Race is a recurring theme, even when he’s writing about music, movies, religion and sports. For example, he describes the victory of underdog Texas Western against powerhouse U. Kentucky in 1966 as essentially a black against white match in which black won, though it was several paragraphs before I realized that he was describing a basketball game.
War took over as President Johnson committed more and more troops to Viet Nam. Since the author didn’t go himself, he writes about his friends’ experiences as well as the larger trends which governed that conflict. It was a brutal, unwinnable war based on bad assumptions and worse decisions.
Race and war entwined during the riots. Most people have forgotten that the first riot of the decade was in Birmingham in 1963. They spread North in 1964, but it was the Watts riot of 1965 that really woke people up. The number of riots peaked in 1967 but didn’t decline until the next decade. The riots as much as anything pushed race off of the public agenda in favor of war. Racial progress stalled while the anti-war movement thrived.

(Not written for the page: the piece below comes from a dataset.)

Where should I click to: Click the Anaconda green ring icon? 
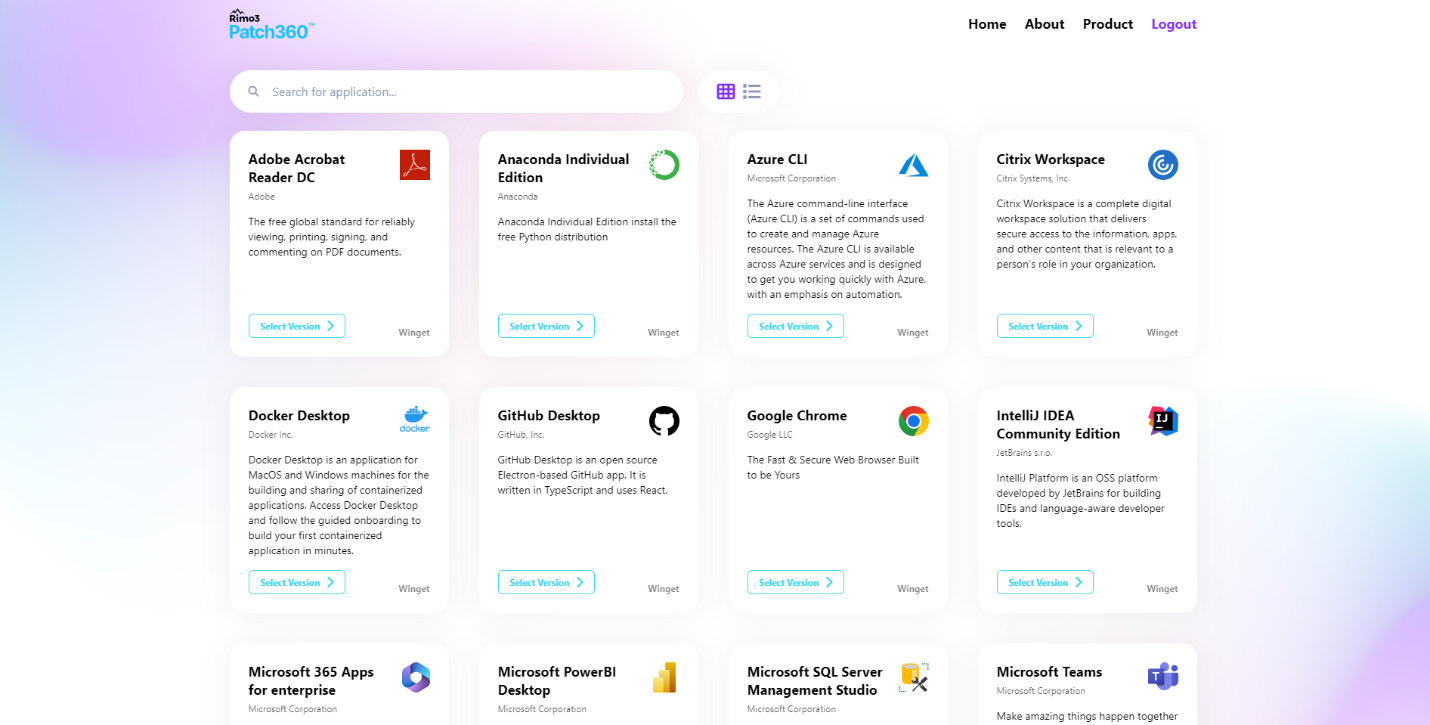coord(663,165)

The Sixties was a period of major cultural change, so it is fitting that this book comes out as we enter another such era. The civil rights movement was the mother of many social movements, which divided and multiplied for the next few decades. Some of these are re-emerging today.
Although Gaillard’s experiences and those of his friends are in recounted in this book, they are fleeting. It is more reportage than memoir, relying heavily on his years as a reporter and on the writings of historians and other journalists. He’s read a lot of books.

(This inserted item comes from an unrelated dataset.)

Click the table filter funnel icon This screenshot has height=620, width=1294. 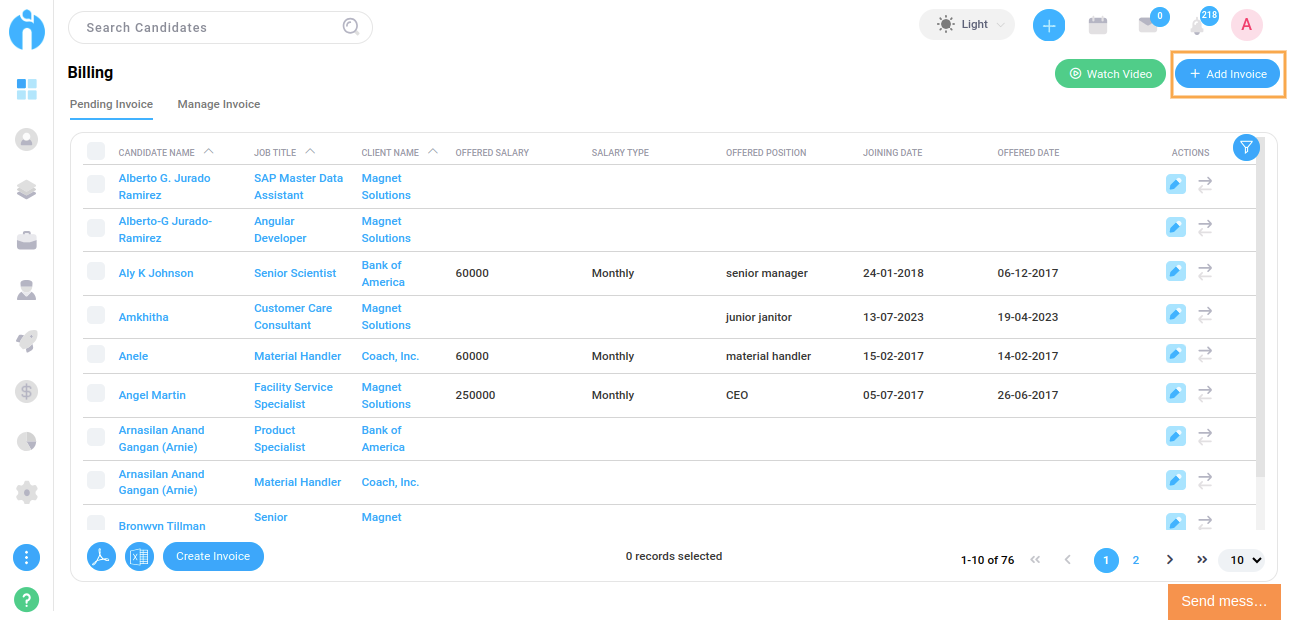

The book follows a year by year format, but sometimes it’s hard to tell which year he is writing about – especially for those who don’t have their own memories of that decade. Gaillard is a very good storyteller. He pulls you into the many stories of the Sixties, even when you aren’t quite sure where in the decade they are taking place.
If you want to remember the Sixties, whether you were alive then or not, reading A Hard Rain is an entertaining way to do so.